◆ **EXCERPTED PASSAGE**

The first glimmerings of civilisation are certainly lost in the mists of time.

 

villages and towns  cities  modern civilisations  ‘Middle Asian’ civilisations  civilisation good or bad?  today’s civilisation

The dawn of civilisation

There’s a strict definition of ‘civilisation’ somewhere, which rules out anything that isn’t pretty grandiose.  However we can afford to be much less fussy. 

 

Indeed, it’s salutary to think that social insects (ants, bees, termites and so on) have acquired many of the attributes of civilisation.  Closer to home, so have many animals.  Closer to home still, I’ve read that first-time-mother chimpanzees have to be taught how to suckle their first baby by their more experienced friends.   If this is true, then chimpanzee-kind would not last long without a pretty closely-knit social group.  Does that imply the glimmerings of civilisation?  I like to think so.

 

Things change however some 1½ million years ago, with the arrival of the mighty hunter (Homo erectus).  By that time, the female pelvis had become as small as that of a modern woman.  (Apparently a large pelvis is incompatible with serious walking ability.)  This meant that their babies were born as helpless as ours are.  And their brains had to grow a good deal after birth, as ours do.   So by H. erectus time, if not before, we must have developed well-established and permanent social groups, so that a young mother could be supported until her children were self sufficient.  Surely that implies civilisation, if you don’t insist on defining it too rigorously.

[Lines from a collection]
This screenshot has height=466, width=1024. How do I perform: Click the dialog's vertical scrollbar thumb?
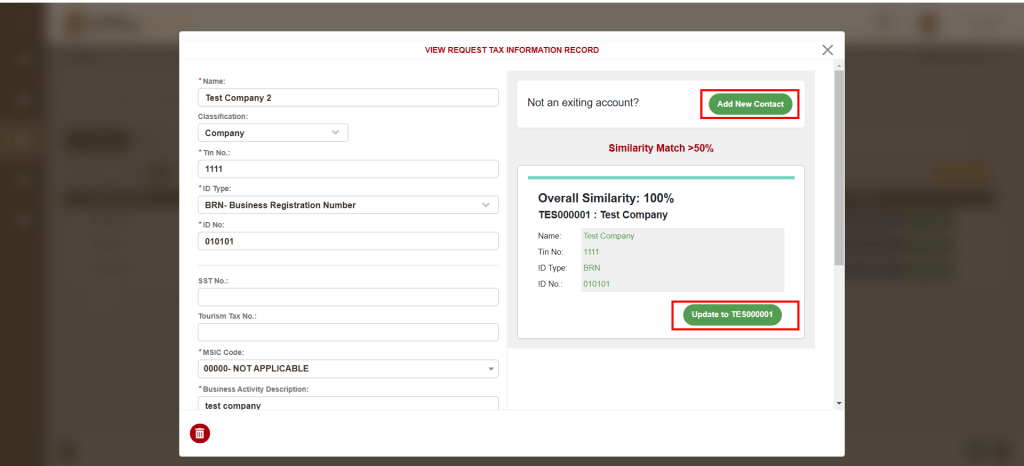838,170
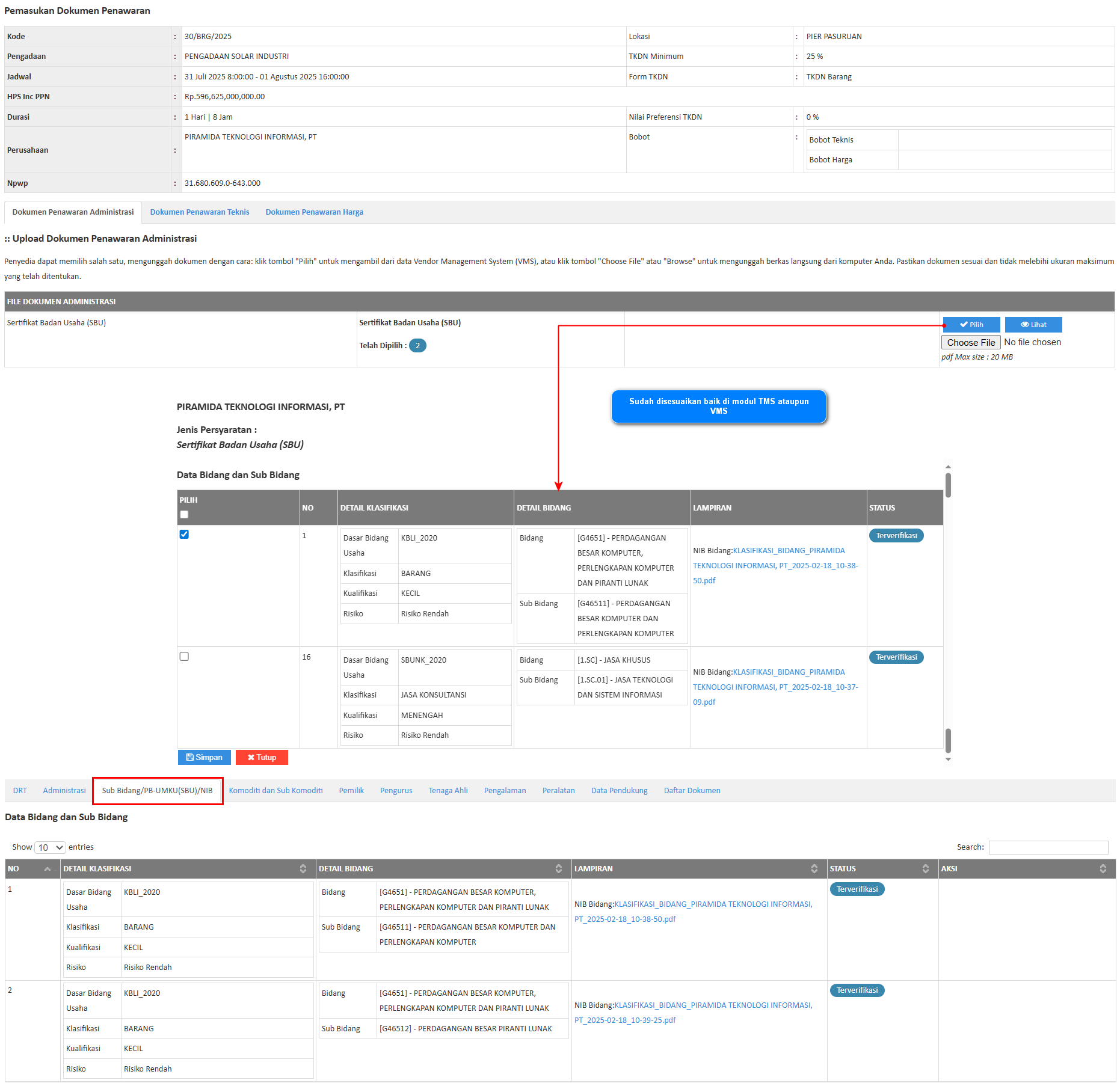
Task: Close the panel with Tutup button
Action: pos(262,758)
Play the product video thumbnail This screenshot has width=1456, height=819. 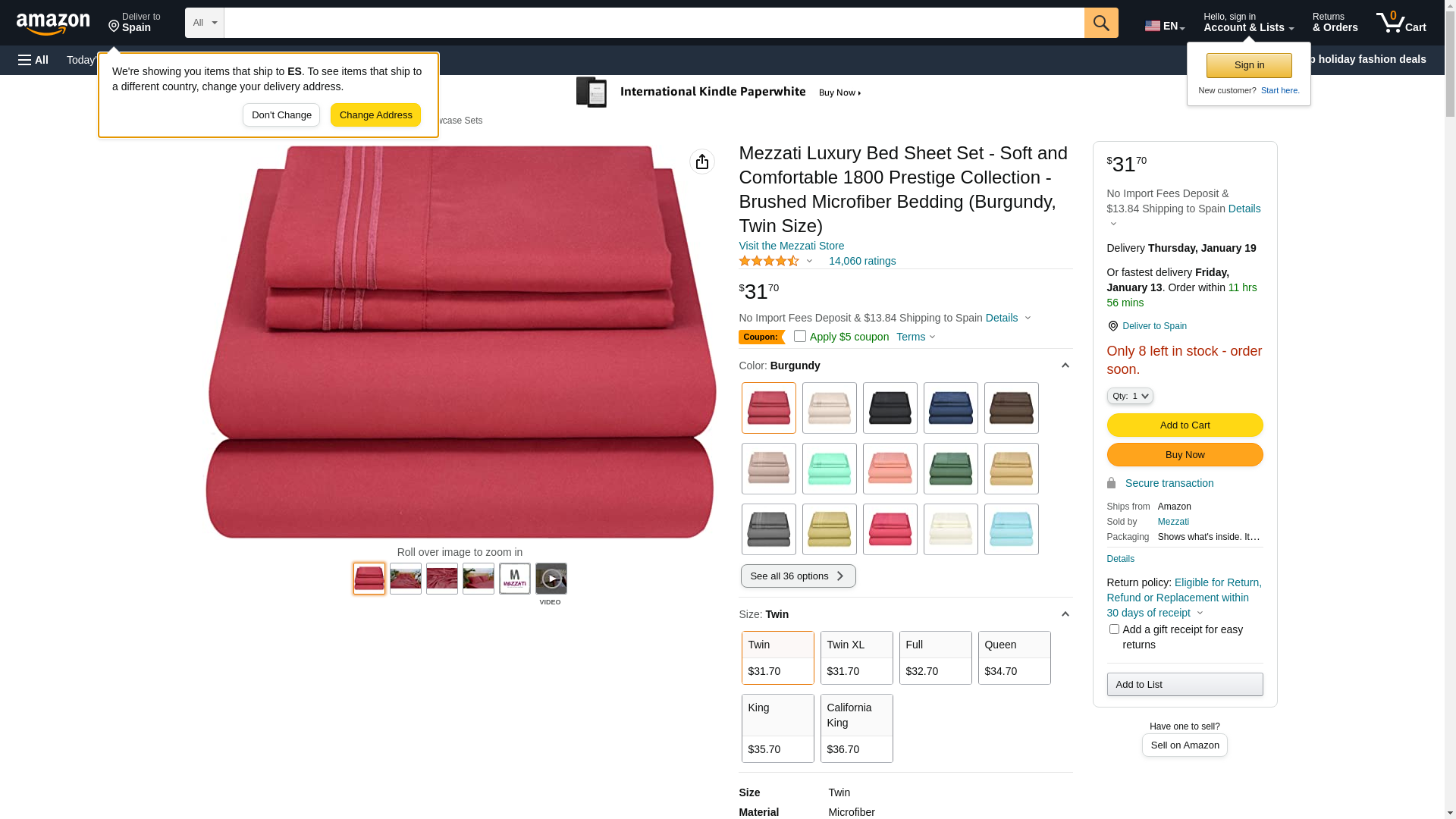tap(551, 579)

◆ **EXERCISE INSTRUCTIONS**
1 - In the passage on the dawn of civilisation, when did Homo erectus arrive?
2 - Shorten the paragraph in the dawn-of-civilisation passage that begins "Things change however" while keeping its main facts.
3 - From the dawn-of-civilisation passage, return everything from "The first glimmerings" down to "much less fussy.", unchanged.

◆ **SOLUTIONS IN ORDER**
1 - Some 1½ million years ago.

2 - About 1½ million years ago Homo erectus, the mighty hunter, appeared. By then the female pelvis was as small as a modern woman's, apparently because a large pelvis does not suit serious walking. Babies were therefore born as helpless as ours, and their brains had to grow a great deal after birth. So by H. erectus times, if not earlier, there must have been permanent social groups that supported a young mother until her children could fend for themselves. That implies civilisation if the term isn't defined too rigorously.

3 -
The first glimmerings of civilisation are certainly lost in the mists of time.

 

villages and towns  cities  modern civilisations  ‘Middle Asian’ civilisations  civilisation good or bad?  today’s civilisation

The dawn of civilisation

There’s a strict definition of ‘civilisation’ somewhere, which rules out anything that isn’t pretty grandiose.  However we can afford to be much less fussy.